What an attorney typically handles:

  • Gathering evidence — police reports, witness statements, crash reconstruction, surveillance footage
  • Managing communications with insurance adjusters on the client's behalf
  • Calculating damages — including projecting future medical needs and lost earning capacity
  • Sending a demand letter to the at-fault party's insurer
  • Negotiating settlement or filing a lawsuit if a fair settlement cannot be reached
  • Addressing liens — if health insurance, Medicare, or Medicaid paid for treatment, those entities may have a right to reimbursement from any settlement (subrogation)

People commonly seek legal representation when injuries are serious, when fault is disputed, when multiple parties are involved, or when an initial insurance offer seems low relative to actual losses.

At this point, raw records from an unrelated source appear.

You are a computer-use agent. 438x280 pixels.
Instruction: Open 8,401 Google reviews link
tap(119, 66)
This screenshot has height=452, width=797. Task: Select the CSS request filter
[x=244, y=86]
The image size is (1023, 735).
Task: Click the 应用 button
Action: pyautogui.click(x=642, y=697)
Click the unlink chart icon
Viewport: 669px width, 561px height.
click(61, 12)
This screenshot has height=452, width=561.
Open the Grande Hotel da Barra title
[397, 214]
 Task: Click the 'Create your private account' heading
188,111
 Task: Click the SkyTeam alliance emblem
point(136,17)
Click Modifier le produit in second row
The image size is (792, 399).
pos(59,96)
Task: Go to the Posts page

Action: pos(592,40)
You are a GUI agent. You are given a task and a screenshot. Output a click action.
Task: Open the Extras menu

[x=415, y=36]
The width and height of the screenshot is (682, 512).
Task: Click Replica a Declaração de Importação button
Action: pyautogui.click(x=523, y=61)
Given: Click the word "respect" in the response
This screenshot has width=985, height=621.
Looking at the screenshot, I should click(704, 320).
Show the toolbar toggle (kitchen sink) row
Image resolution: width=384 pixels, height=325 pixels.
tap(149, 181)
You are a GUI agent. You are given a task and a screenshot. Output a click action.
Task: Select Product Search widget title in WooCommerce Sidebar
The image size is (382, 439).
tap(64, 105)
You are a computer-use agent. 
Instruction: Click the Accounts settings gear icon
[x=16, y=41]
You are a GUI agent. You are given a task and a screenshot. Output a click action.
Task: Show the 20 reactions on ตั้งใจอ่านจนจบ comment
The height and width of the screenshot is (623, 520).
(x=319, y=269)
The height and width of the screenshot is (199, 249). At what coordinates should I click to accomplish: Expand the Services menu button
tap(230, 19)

Texas Statute of Limitations and Key Deadlines ⚠️

Texas generally allows two years from the date of injury to file a personal injury lawsuit. Missing this deadline typically forecloses the right to sue, regardless of how strong the underlying claim might be. Exceptions exist — for minors, for claims involving government entities, and in certain discovery-of-injury situations — but those exceptions are narrowly applied.

Separately, DMV reporting requirements apply when an accident results in injury, death, or property damage above a threshold amount. Failing to report when required can have licensing consequences.

What to Expect from the Claims Process

Austin personal injury claims rarely resolve immediately. A rough timeline:

  • Weeks to months — medical treatment continues; evidence is gathered
  • After maximum medical improvement (MMI) — a demand package is typically sent to the insurer
  • Weeks to months of negotiation — adjusters review, counter, or deny
  • Filing suit — if negotiation fails, a lawsuit may be filed; this extends the timeline significantly
  • Trial or settlement — most cases settle before trial, but there is no guarantee

Diminished value — the reduction in a vehicle's market value after a crash, even after repairs — is a recoverable damage under Texas law in some circumstances, though how and when it applies varies.

What Shapes the Outcome of an Austin Injury Claim

No two accidents produce the same result. The factors that most directly influence what happens in a Travis County personal injury claim include the severity and permanence of injuries, how clearly liability can be established, the at-fault driver's insurance coverage limits, whether the injured person carries UM/UIM coverage, and how well medical treatment and losses are documented.

State law provides the framework. The specific facts fill it in.